The prosecution suggested that the Supreme Court “read a culpable mental state” (e.g., purpose, intent) “into the statute so that a criminal purpose is required for a violation”, but the court declined to do so. People v. Madrigal, supra. The court noted that it had, in earlier cases, found that when a statute “contains a mental state of mere knowledge, this court cannot read a criminal-purpose requirement” into it. People v. Madrigal, supra.

The prosecution argued that the Illinois Supreme court should abandon this precedent “and its requirement that statutes contain a culpable mental state to avoid punishing wholly innocent conduct” but, again, the court refused to do so. People v. Madrigal, supra. It noted that its position is consistent with the position taken by the U.S. Supreme Court in similar cases, quoting that Court’s decision in City of Houston, Texas v. Hill, 482 U.S. 451 (1987). People v. Madrigal, supra.

The City of Houston Court noted that “[c]riminal statutes must be scrutinized with particular care . . . ; those that make unlawful a substantial amount of constitutionally protected conduct may be held facially invalid even if they also have legitimate application.” People v. Madrigal, supra (quoting City of Houston, supra). The Illinois Supreme Court also noted that “courts in many other jurisdictions have avoided criminalizing innocent conduct by proceeding to strike down criminal statutes as facially unconstitutional where those statutes had the potential to punish innocent conduct.” People v. Madrigal, supra.
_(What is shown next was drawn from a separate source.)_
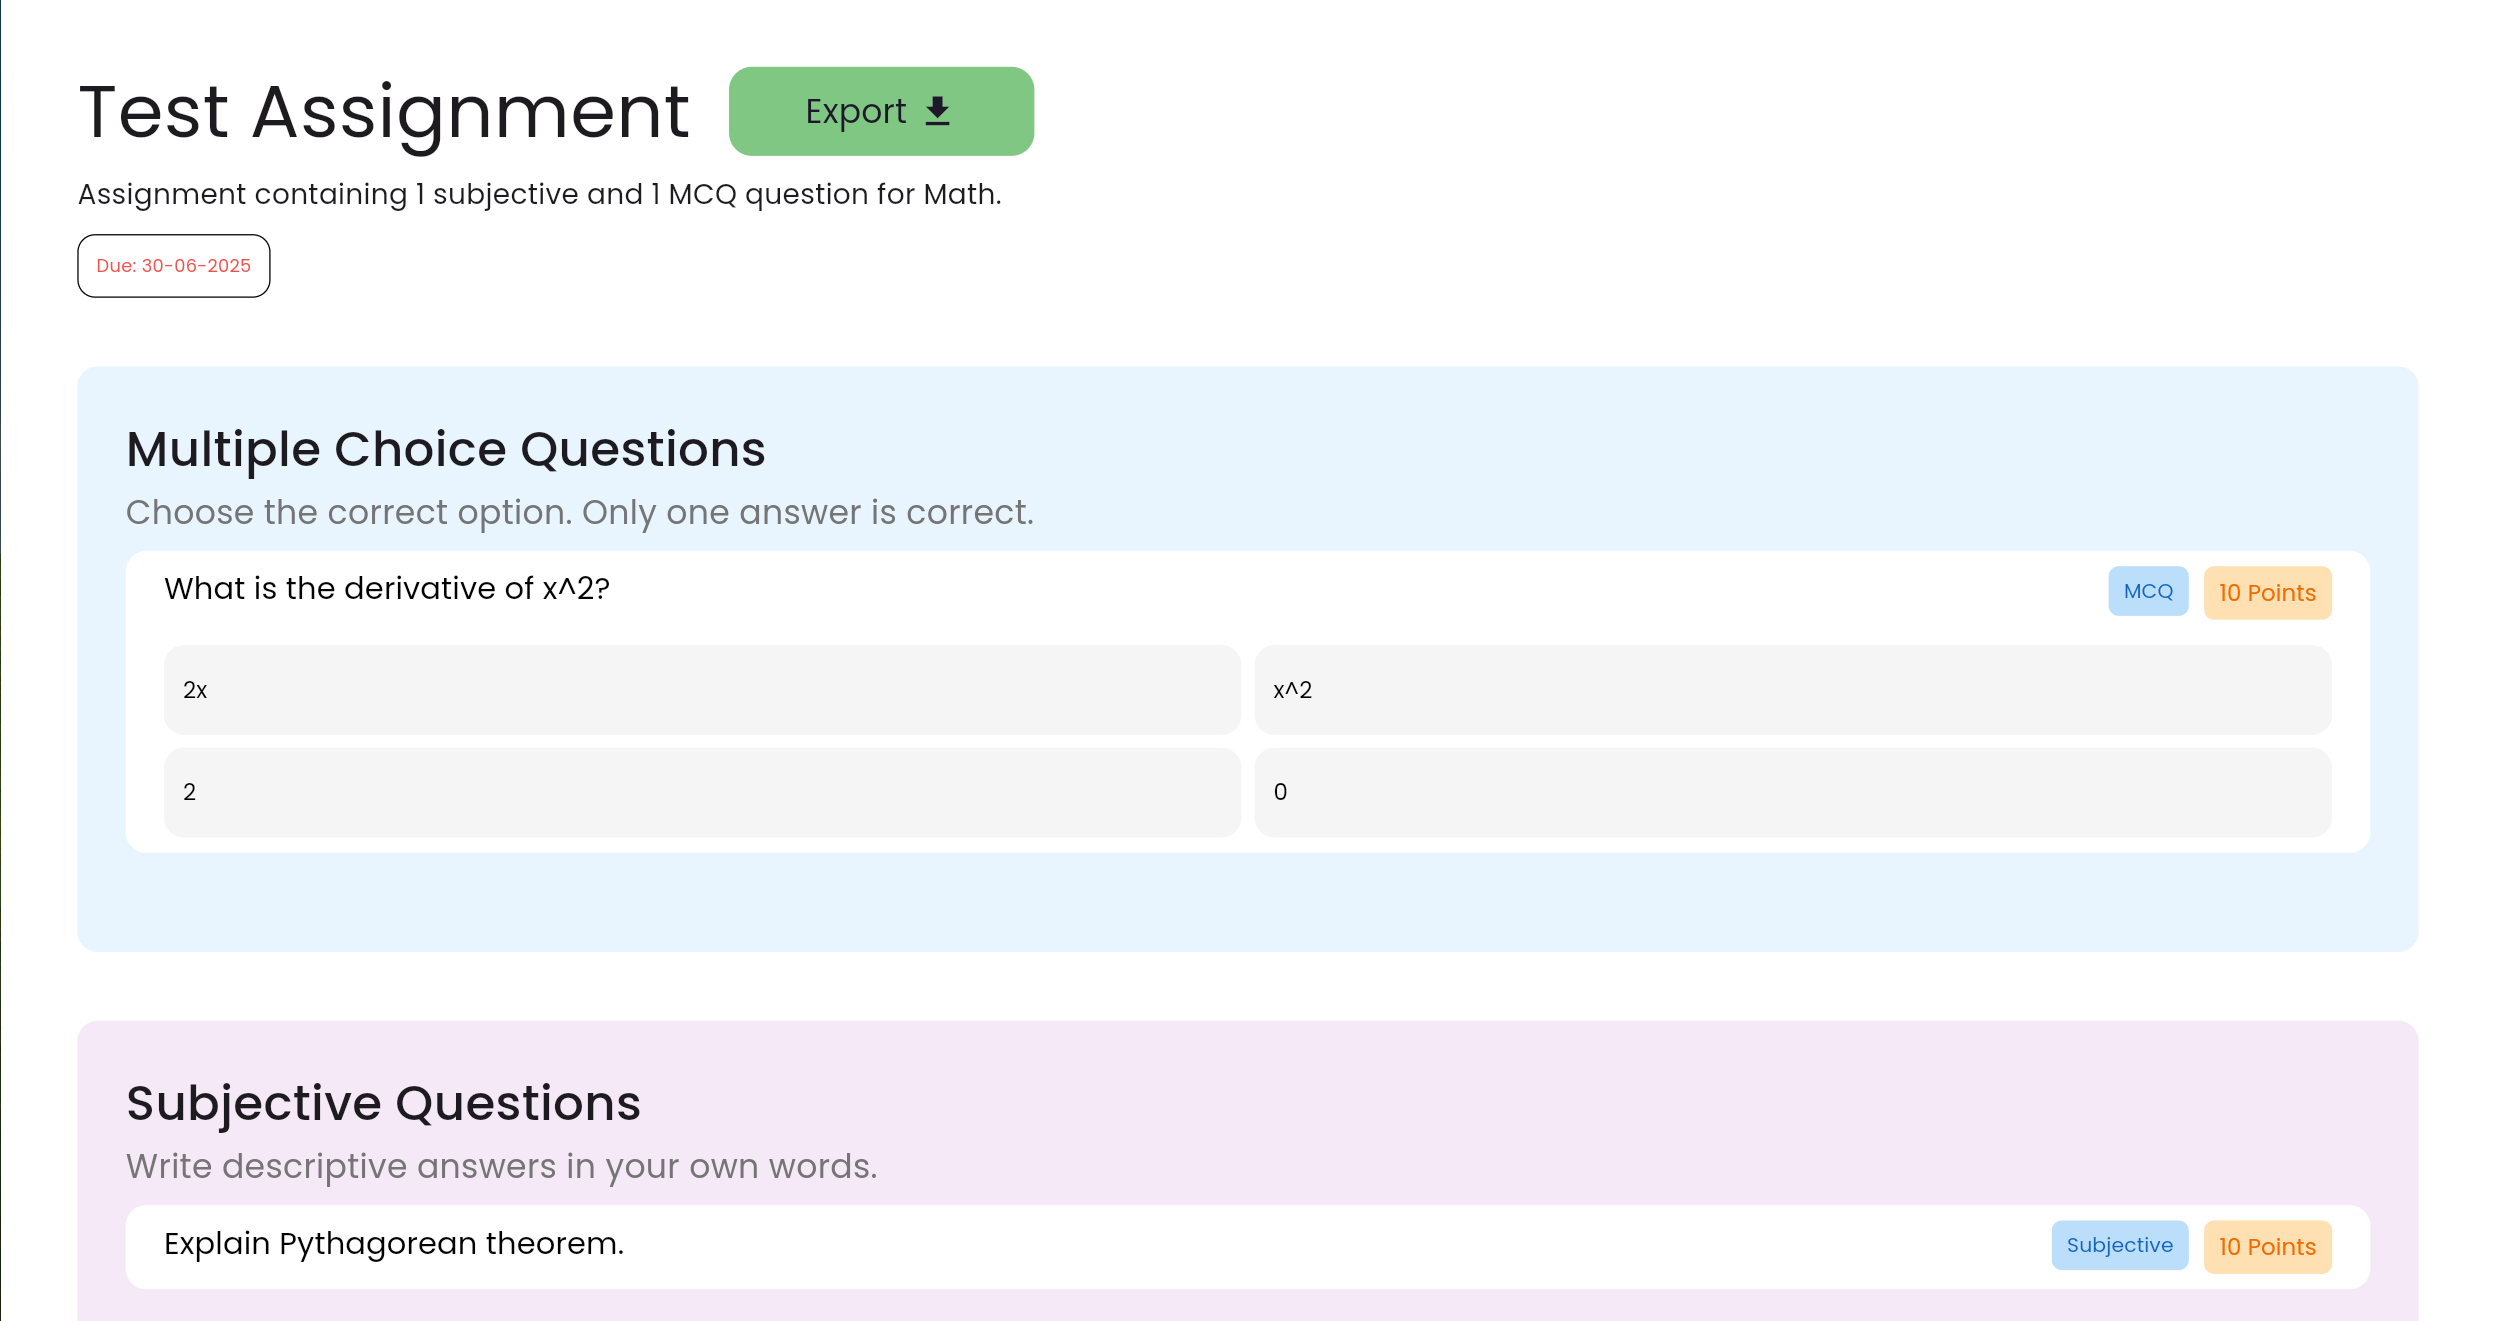Click the Export label text
Viewport: 2495px width, 1321px height.
click(855, 111)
The Supreme Court therefore affirmed the lower court’s order holding that section 16G–15(a)(7) “is facially unconstitutional” and therefore unenforceable. People v. Madrigal, supra.

If you want to know what led to Madrigal’s being charged under the statute (and see a photo of her), check out the news story you can find here.

1 comment:

Anonymous said...

I really don't understand why the prosecution kept asking the court to read more into the statute when the statue was clearly deficient. Why can't these guys write a stern letter to the judiciary committee of the state legislature asking them to try again. I can't see that correcting law would encounter much resistance.

The court couldn't have been much clearer than the problem requires a legislative solution.